女将自ら手がけた燻製料理と調味料はお客様の評判を呼んだ。そして、久美子さんは2001年7月にある燻製体験教室の講師として招かれる。このイベントが大きな転機となった。
「山桜をスモークチップ(発煙させて香りをつけるための木材)に選んだのはこのときからですね。地元のイベントだったから、吉野にちなんだものをチップにして生徒さんに興味を持ってほしくて。これを気に入ったので、今でも山桜チップを使い続けています」。
こうして誕生した、山桜チップによる久美子さんの燻製醤油。ただ、当初は商品化の予定がなく、旅館の料理に使うほかは知り合いへのおみやげに渡す程度だったという。販売までに時間がかかったのは、燻製醤油が大量生産できないからだった。

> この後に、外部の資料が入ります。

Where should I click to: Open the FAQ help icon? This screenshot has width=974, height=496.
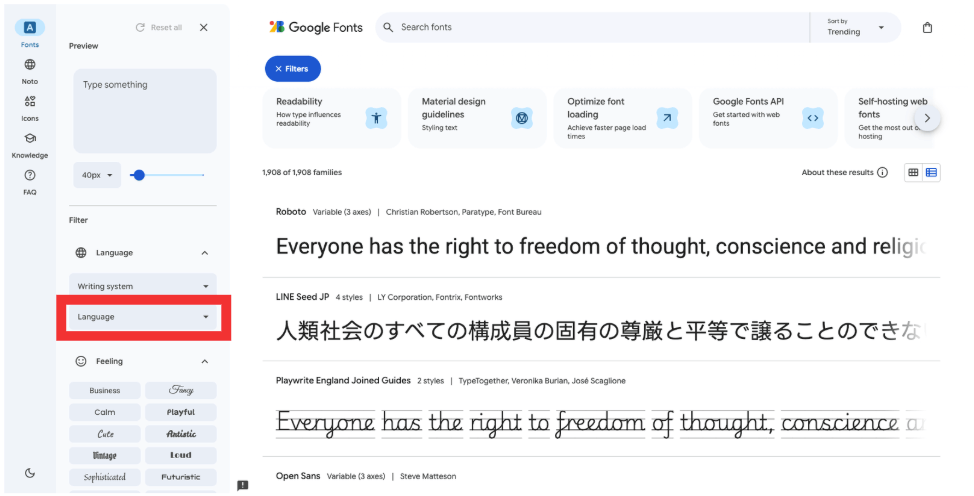tap(30, 180)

「この醤油は冷燻(れいくん)といって、30度以下の温度で煙にいぶすんです。でも、煙の量を安定させるのがとても難しい。ずっと私が見守って煙を調整します。そんな手間のかかる作り方では商品化なんて無理だと思っていました」。
久美子さんを心変わりさせたのは、燻製醤油を求める人たちの声だった。
「旅館でたくさんのお客様から醤油についてのお問い合わせをいただいたんです。それなら頑張ってみようかなって」。

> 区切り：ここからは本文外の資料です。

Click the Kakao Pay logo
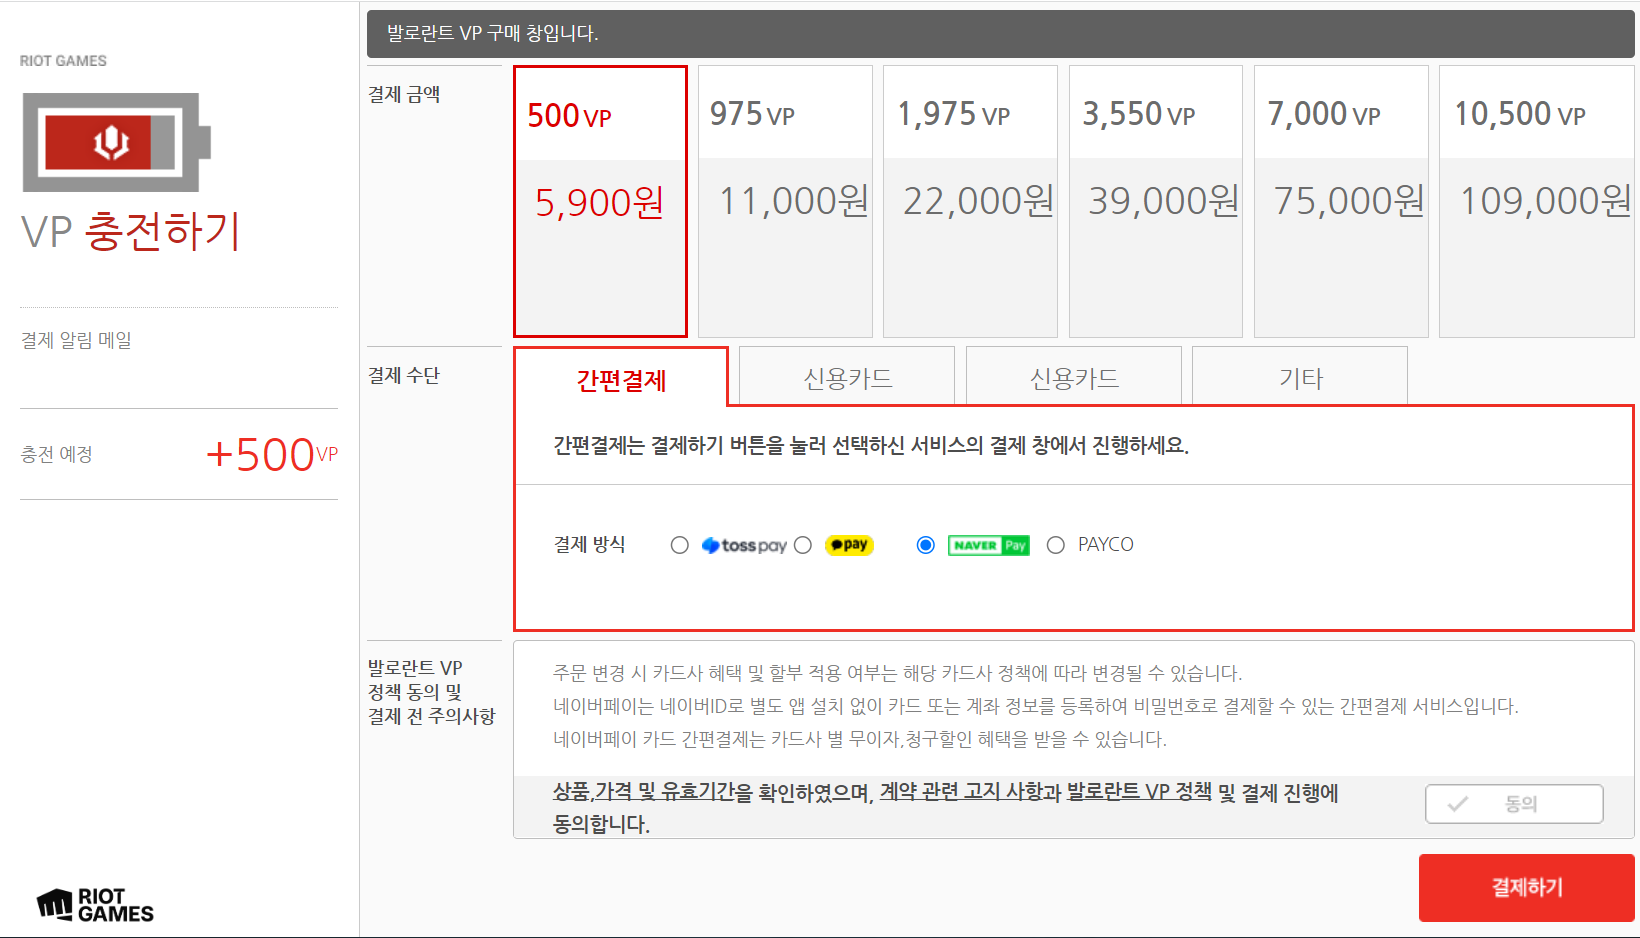The height and width of the screenshot is (938, 1640). (x=849, y=545)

2011年、ついに久美子さんはこれまで考案してきた燻製調味料を「山桜でふっ。」シリーズとして販売開始した。2021年からは〈IBURI KOBO〉で燻製の「しょう油」「だししょう油」「オリーブオイル」などを置いている。お客様はたった今味わった燻製醤油をおみやげとして購入できるようになった。

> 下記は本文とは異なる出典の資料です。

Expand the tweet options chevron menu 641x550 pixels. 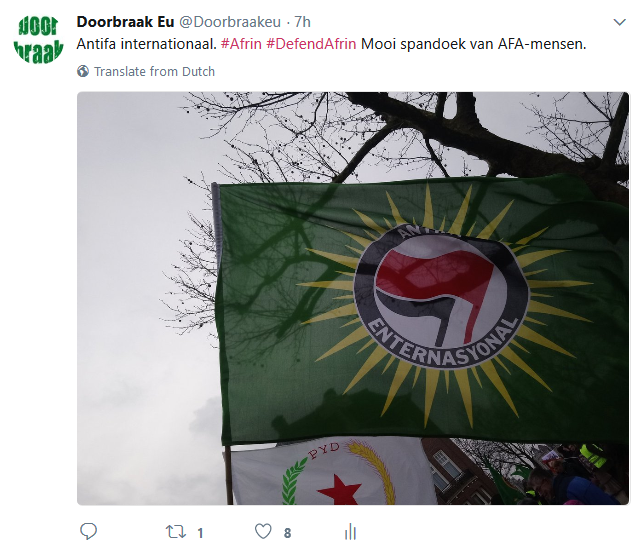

現在は女将を引退し、「新しくて面白いこと」を日々探しているという久美子さん。自らを「飽き性」と評する彼女が30年以上も燻製を続けてきたのは、食への並々ならぬ思いがあるからだ。
「知らない味を体験するって、食事への夢が広がるということだと思います。いつも食べているインスタントラーメンだって燻製オリーブオイルを垂らしてもらえればコクが深くなります。納豆や生魚の匂いが苦手な人も、燻製醤油で臭みをふっと消してもらいたいんです。そうやって誰かが、食卓で夢を広げていくことがすごくうれしいんですよ」。
久美子さんのこれからの目標は「若い人たちにおいしくて体にもいい、本物の味を届けること」。そのためにお孫さんである店長と日々、新メニューの相談をしているという。世代を超えて受け継がれていく燻製の味はこれからもきっと多くの人の夢を広げていくはずだ。